Szeged Treebank 2.0
A Hungarian natural language database with detailed syntactic analysis


Introduction
In Hungarian, like in many other languages, the role of morphemes and syntagmas in sentences and their relation to one another is of key importance. Syntactic analysis and annotation, that is the marking of different syntactic units (e.g. nouns or adjectival phrases, postpositional structures, verbs and their arguments). A treebank representation that describes the syntactic structure of sentences already exists for most Western European languages and a number of Middle and Eastern European languages, so it is time to create a precisely analyzed Hungarian treebank as well.

We relied on known sources and already existing theories when forming the treebank. After studying and comparing them, our linguistic experts developed a consistent syntactic system of rules. The defined syntactic units were marked by an automatic pre-annotating unit on texts of the Szeged Corpus 2.0, then linguistic experts checked and corrected the marked structures.

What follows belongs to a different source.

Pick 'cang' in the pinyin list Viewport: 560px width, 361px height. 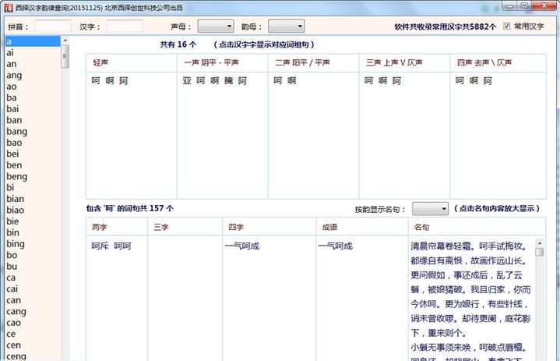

Szeged Treebank 2.0 is based on the first version of the treebank, so it contains its NP and CP annotations.

The database formed I this way forms a reliable basis for the development of different computer applications. The determination of marked syntagmas and their relationship helps further linguistic processing, among others the semantic analysis of texts. We marked syntactic structures on 82 000 sentences (1.2 million word entries + 250 thousand punctuation marks) of the Szeged Corpus 2. 0 file. Treebank files are stored in XML-format, their inner structure is described by TEI P4 DTD (Document Type Definition) scheme.

Texts of Szeged Treebank 2.0

Text files of Szeged Treebank 1.0 correspond to Szeged Corpus 2.0. Texts from six different topics were selected, with each topic containing roughly 200.000 words. The topics are as follows:

Further information on the types and sizes of texts is available in the description of Szeged Corpus 2.0.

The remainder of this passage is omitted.